И старик тоже стискивает его в объятиях и говорит: «Это ты, Пиноккио?»

Он хрипло смеется, а я улыбаюсь, качая головой.

— Я уже слышал эту историю.

— Надо было остановить меня, — говорит он, рассказ явно отнял у него много сил. — Сколько мне еще осталось сделать вздохов! Ты ведь не хочешь, чтобы я тратил их на старый анекдот?

— Не похоже, чтобы за последнее время ты узнал что-нибудь новенькое, — говорю я. — Но все равно этот — один из твоих лучших. Компиляция. «Собрание анекдотов Эдварда Блума». Они все очень смешные, папа, не волнуйся. Но ты не ответил на мой вопрос.

— Какой вопрос?

Я не знаю, смеяться мне или плакать. Всю свою жизнь он прожил как черепаха, внутри непроницаемого панциря: нет абсолютно никакой возможности добраться до его чувствительного нутра. Я надеюсь, что в эти последние мгновения жизни он откроет мне уязвимое и нежное подбрюшье своей души, но этого не происходит, увы, и я глупец, что рассчитывал на это. Так повелось с самого начала: всякий раз, как мы подходим к важному, серьезному или щекотливому вопросу, он отделывается шуткой, анекдотом. Никогда не скажет прямо: «А ты как думаешь, по-моему, в этом смысл жизни».

— Почему так происходит, как считаешь? — спрашиваю я вслух, словно он может слышать мои мысли.

И он, похоже, их слышит.

— Всегда было как-то не по себе с апломбом рассуждать о подобных вещах, — говорит он, беспокойно двигаясь под простынями. — Разве можно тут быть в чем-то уверенным? Доказательств никаких. Поэтому сегодня я думаю так, завтра иначе. А еще когда — ни так, ни эдак. Есть ли Бог? Иногда я действительно верю, что он есть, иногда — уже не очень уверен. В моем отнюдь не идеальном состоянии хорошая шутка кажется более подходящей. По крайней мере можно посмеяться.

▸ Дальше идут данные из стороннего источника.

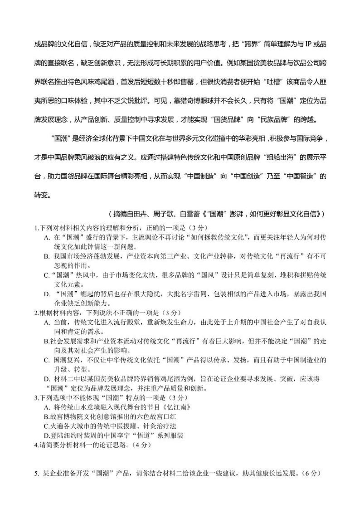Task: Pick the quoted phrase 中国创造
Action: [x=247, y=176]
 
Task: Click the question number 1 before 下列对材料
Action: [x=36, y=227]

— Что такое шутка? — возражаю я. — Минуту-другую смешно, и все. Потом остаешься ни с чем. Даже если ты каждый день меняешь свое мнение, я бы предпочел… мне бы хотелось, чтобы ты поделился со мной своими мыслями о некоторых из этих вещей. Даже твои сомнения все же лучше, чем постоянные шутки.

— Ты прав, — говорит он, тяжело откидываясь на подушки и глядя на потолок, словно не может поверить, что я выбрал такой момент, чтобы поставить ему подобную задачу. Это тяжкое бремя, и я вижу, как оно гнетет его, буквально выдавливая из него жизнь, и сам потрясен, что я это сделал, сказал такое.

— Все равно, — говорит он, — если я и поделился бы с тобой своими сомнениями — относительно Бога, и жизни, и смерти, то ты бы с этим и остался: с массой сомнений. А так, понимаешь, у тебя есть все эти прекрасные шутки.

— Они вовсе не такие уж прекрасные, — говорю я. Жужжит кондиционер, и шторы расходятся

внизу у пола. Солнце пробивается сквозь жалюзи, и в его лучах плавают пылинки. В комнате стоит легкий смрад, к которому, мне казалось, я уже привык, но нет, не привык. Меня всегда поташнивает от него, а теперь мне кажется, что запах становится сильней. Или это и впрямь так, или виной тому неудача моей попытки за последние секунды узнать о моем отце больше, чем смог узнать за всю предшествующую жизнь.